Committed to PEOPLE'S RIGHT TO KNOW
Vol. 4 Num 181 Tue. November 25, 2003  
   
International


Mullah Omar urges Afghans to fight US forces out


The supreme leader of the ousted Taliban, Mullah Mohammad Omar, urged Afghans to unite against US-led foreign forces on their soil, a Pakistan-based Afghan news service reported Sunday.

Omar, in his message ahead of Eid-ul-Fitr which marks the end of the Muslim fasting month of Ramadan, said promises of democracy and reconstruction made two years ago in Afghanistan were yet to be fulfilled, Afghan Islamic Press (AIP) said.

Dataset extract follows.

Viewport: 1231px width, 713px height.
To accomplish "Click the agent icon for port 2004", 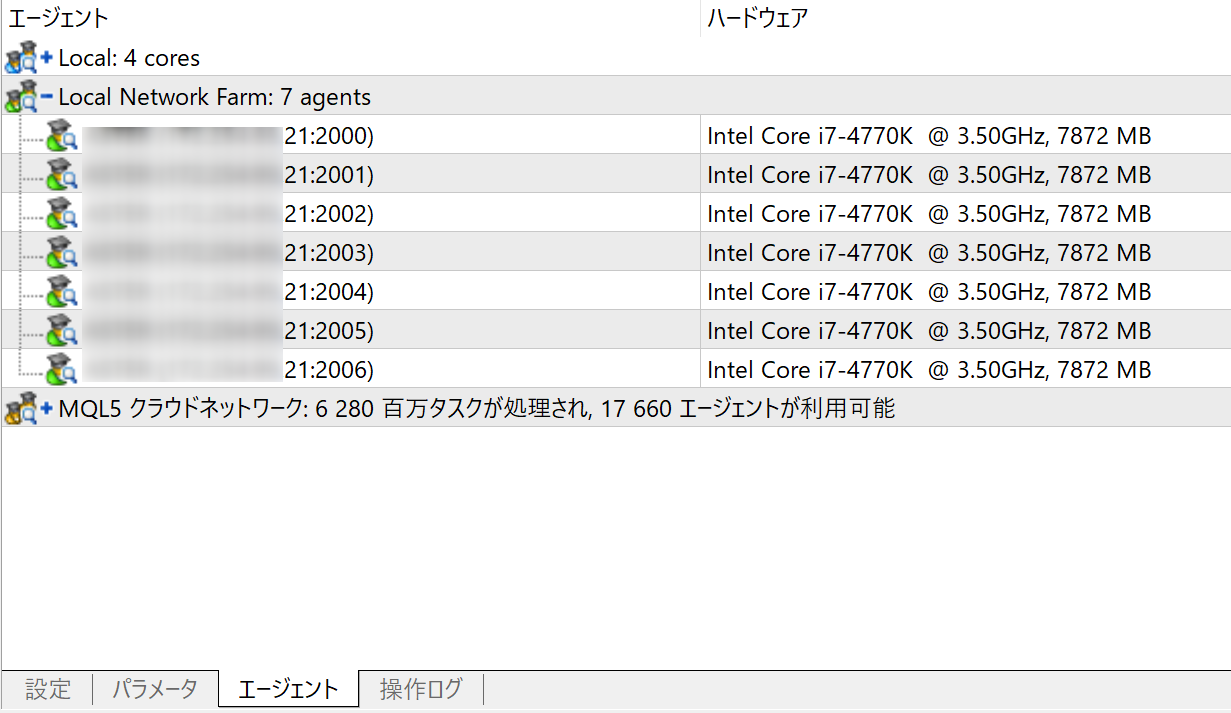I will coord(62,292).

"Now the US-backed system is two years old. Where is the democracy, freedom, human rights and reconstruction?" Taliban spokesman Hamid Agha quoted Omar as saying in a message delivered to some Pakistani newspapers.

AIP said a few newspaper offices in the northwestern Pakistani city of Peshawar had received the one-page message in the Pashto language.

Omar said that instead of having their promises fulfilled, two years after the Taliban's ouster at the hands of US-led forces Afghan people were now subjected to murder, destruction and obscenity amid attempts to subvert Islamic morality.

Few Afghans openly call for a return of the Taliban, which has regrouped and carried out a series of attacks in recent months on Western and aid targets. But many say they felt safer under the hard-line Islamic militia.

Omar dismissed as a charade next month's planned Loya Jirga, or grand assembly to finalize a constitution.